Published in Previews

After the holidays, you may need some excitement to perk you up and recharge your batteries. Well, January features plenty of exciting events to help rejuvenate your spirit.

The McCallum Theatre has some great post-holiday hangover-busters. While many shows are sold out, tickets are still left for these shows as of our press time. Back by popular demand, at 3 and 7 p.m., Sunday, Jan. 13, the Capitol Steps will be performing. The Capitol Steps is a troupe of former congressional staffers who perform a comedy show based on current affairs. It’s a lot of fun. Tickets are $30 to $70. At 8 p.m., Tuesday, Jan. 22, the sons of the Okie From Muskogee, Ben and Noel Haggard, will be performing. Ben and Noel will be paying tribute to their late father in an intimate performance. Ben played in his father’s band, while Noel struck out on his own; this should be a great show and tribute. Tickets are $25 to $65. You have to love the amazing diversity of shows the McCallum offers; for example, at 7 p.m., Monday, Jan. 28, prepare to be mesmerized by the Golden Dragon Acrobats. They are the premier Chinese acrobatic touring company and have performed for audiences all over the world. Tickets are $22 to $48. McCallum Theatre, 73000 Fred Waring Drive, Palm Desert; 760-340-2787; www.mccallumtheatre.com.

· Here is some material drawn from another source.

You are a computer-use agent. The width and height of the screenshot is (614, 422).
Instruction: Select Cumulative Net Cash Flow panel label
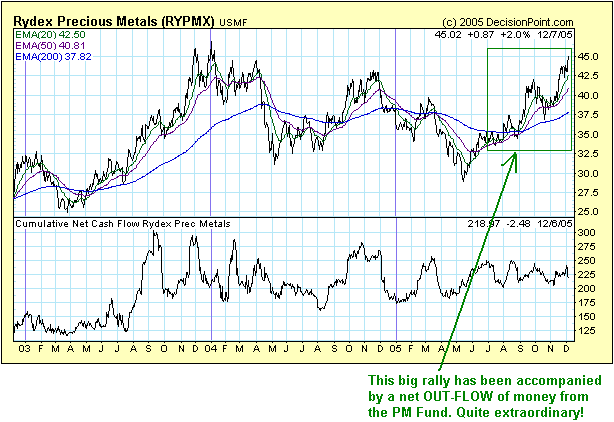click(x=122, y=224)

Fantasy Springs Resort Casino has some great stuff going on. Do you miss the ’90s? Sure ya do, so mark your calendars for 8 p.m., Saturday, Jan. 12, when you can go Back to the ’90s with Vanilla Ice, Coolio, Tone Loc and C&C Music Factory! Go rollin’ with your homies to this one, and get down during the ninja rap. Tickets are $39 to $69. Do you like to party … hard? At 8 p.m., Friday, Jan. 25, party hard to the smooth sax of Kenny G. I would think that being Kenny G requires a sense of humor, and he does indeed seem to be a good sport; all kidding aside, he’s one hell of a musician. Tickets are $39 to $69. Fantasy Springs Resort Casino, 84245 Indio Springs Parkway, Indio; 760-342-5000; www.fantasyspringsresort.com.

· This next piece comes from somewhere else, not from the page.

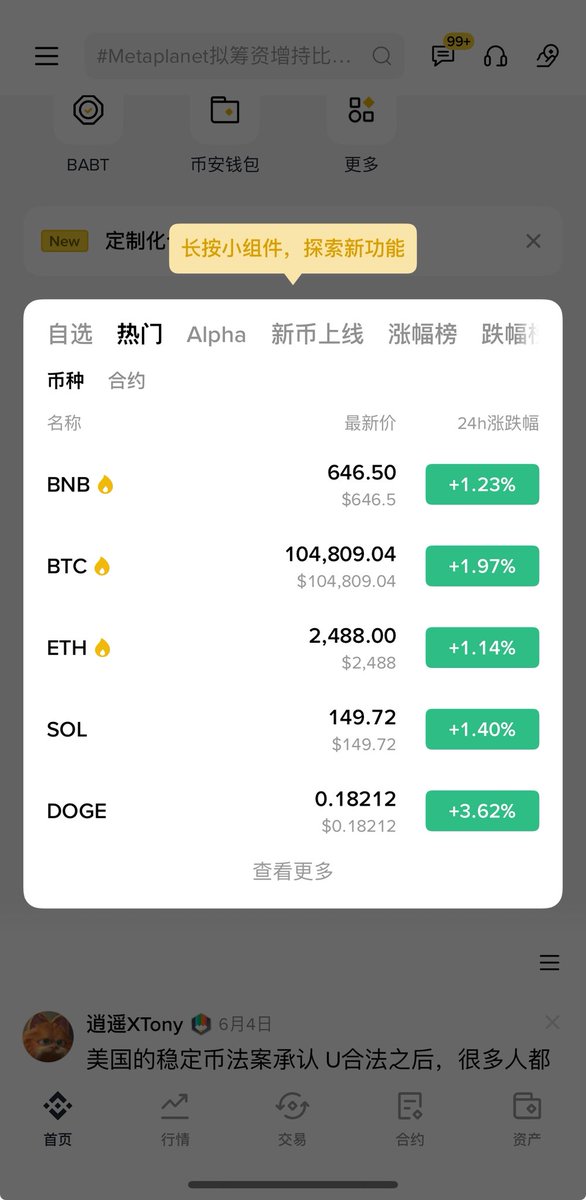Open the BABT shortcut icon
Screen dimensions: 586x1200
(x=88, y=110)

Agua Caliente Casino Resort Spa has two great events taking place at The Show. At 8 p.m., Saturday, Jan. 12, singer-songwriter Burt Bacharach will be performing. Bacharach is a legend; like Neil Sedaka, he’s penned a lot of great songs that have become hit songs for others—and for himself. Tickets are $40 to $60. At 8 p.m., Saturday, Jan. 26, the Long Island Medium Theresa Caputo will be doing her thing. Caputo is a fascinating figure, given she’s managed to stay wildly popular and usually sells out shows. Tickets are $75 to $120. Agua Caliente Casino Resort Spa, 32250 Bob Hope Drive, Rancho Mirage; 888-999-1995; www.hotwatercasino.com.

Spotlight 29 will have a residency every Saturday night in January at 9:30 p.m. by Banda SN LA Sin Nombre at En Vivo. There is a $15 cover at the door. Over in the Spotlight Showroom, at 8 p.m., Friday, Jan. 25, Queen Nation (upper right) will kick off a weekly series of tribute bands called The Next Best Thing. Tickets are $10 to $102. Spotlight 29 Casino, 46200 Harrison Place, Coachella; 760-775-5566; www.spotlight29.com.

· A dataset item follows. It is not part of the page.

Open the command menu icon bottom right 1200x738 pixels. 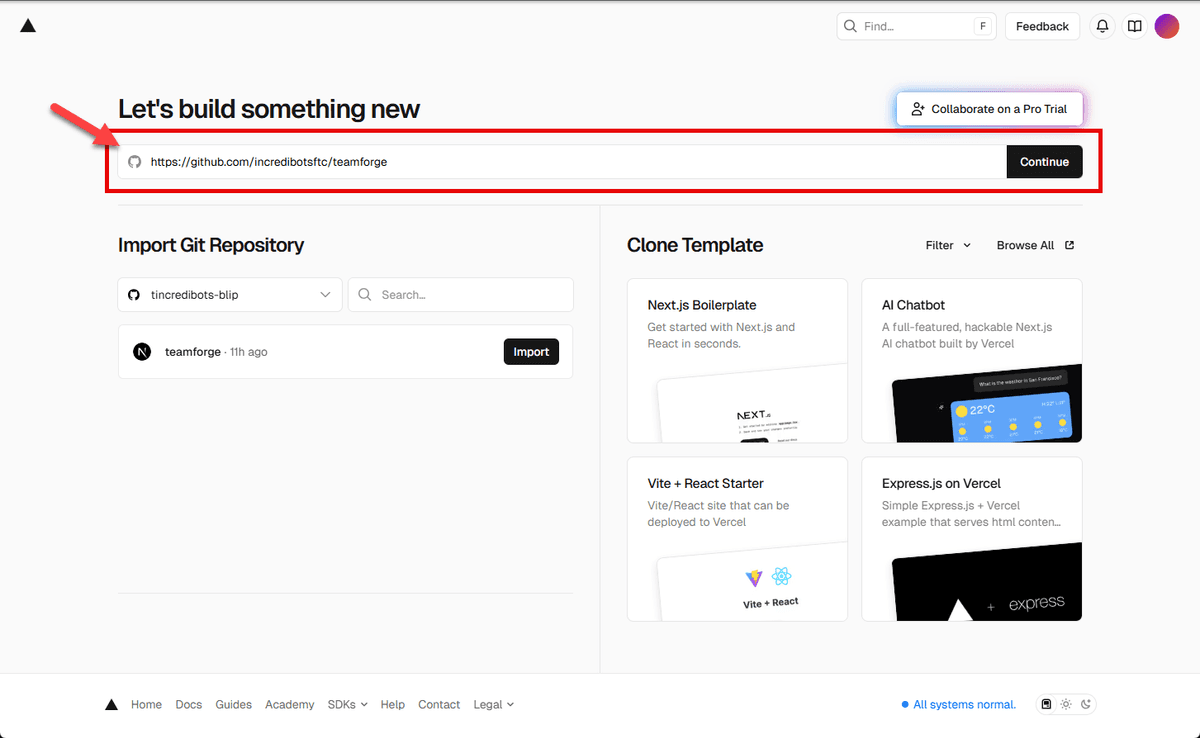tap(1046, 704)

Morongo Casino Resort Spa has a fun show in January to mention. At 9 p.m., Friday, Jan. 4, ’90s R&B group Bell Biv DeVoe will be performing. If you're unfamiliar, it’s basically three members of New Edition: Ricky Bell, Michael Bivins and Ronnie DeVoe. They had that fantastic song “Poison” that you still hear on the radio. Tickets are $49 to $69. Morongo Casino Resort Spa, 49500 Seminole Drive, Cabazon; 800-252-4499; www.morongocasinoresort.com.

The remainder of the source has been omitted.